▶ TEXT SEGMENT:
The New Zealand Antarctic Research Institute (NZARI) will support 7 new proposals that focus on the challenges of warming in Antarctica.

A significant component of this year’s NZARI funding allows researchers to test the resilience of life in the extreme environments of Antarctica, and the ability of organisms to adapt to changing environments.

One of the projects will take the researchers themselves to extremes and conduct New Zealand’s first winter science sortie in the McMurdo Dry Valleys since New Zealand ran a year round operation at Lake Vanda - more than 40 years ago. This time the focus will be on the limits of life in the extremely cold and long winter darkness.

Several of the proposals will focus on developing new methods and techniques to study marine mammals and birds (including Whales and Penguins) and the challenges of changing southern ocean conditions on their life cycles, habitats and distributions.

This year for the first time, NZARI will also make a post-doctoral scholar award to an early career researcher who will work on Antarctic Brittle Stars and determine their distributions in Antarctic and warmer waters. This award is not only for the highest quality research proposal but also recognises the need to be training the next generation of top quality Antarctic Researchers at the international level.

▶ GOAL A:
List each specific kind of animal named in the announcement about NZARI's Antarctic research funding.
▶ GOAL B:
Write the next part of the announcement about NZARI's Antarctic research funding, starting right after its last sentence.

▶ DATA:
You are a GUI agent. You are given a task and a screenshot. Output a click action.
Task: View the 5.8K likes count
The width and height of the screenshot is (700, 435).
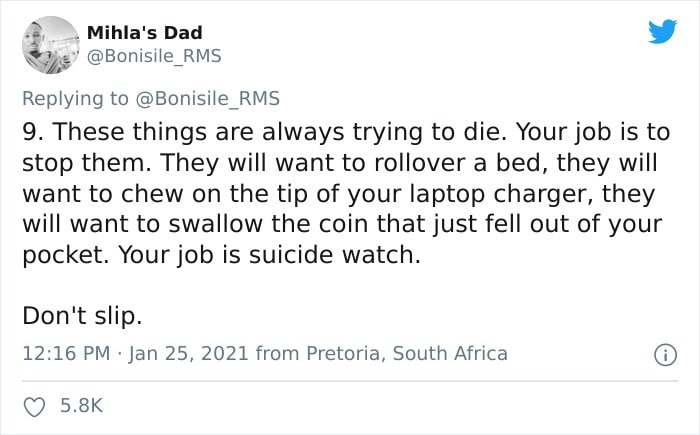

▶ WRITTEN RESPONSE A:
- Whales
- Penguins
- Antarctic Brittle Stars

▶ WRITTEN RESPONSE B:
More information on NZARI can be found here: http://nzari.aq

Recipients of NZARI RfP 2016-1

Professor Stephen Dawson (University of Otago) "Sentinels of the Southern Ocean: measuring nutritional condition of right whales using remotely piloted multi-rotor aircraft"

To measure how environmental change affects recovering whale populations, we need a way to measure nutritional condition, essentially, body shape. Right whales store energy as blubber. Hence their condition reflects food availability in the Southern Ocean, and must affect breeding and population recovery. Aerial photography allows measurement of whale size and shape, but at high cost. New drone technology offers a practical and inexpensive solution. We have adapted small multicopters (four and six rotor) to carry calibrated cameras, and will use these to measure the condition of right whales breeding at New Zealand’s Auckland Islands.

Professor Ian Hawes (University of Canterbury) and Dr Susie Wood (Cawthron Institute) "Shining a light in the darkness: Winter science in the McMurdo Dry Valleys"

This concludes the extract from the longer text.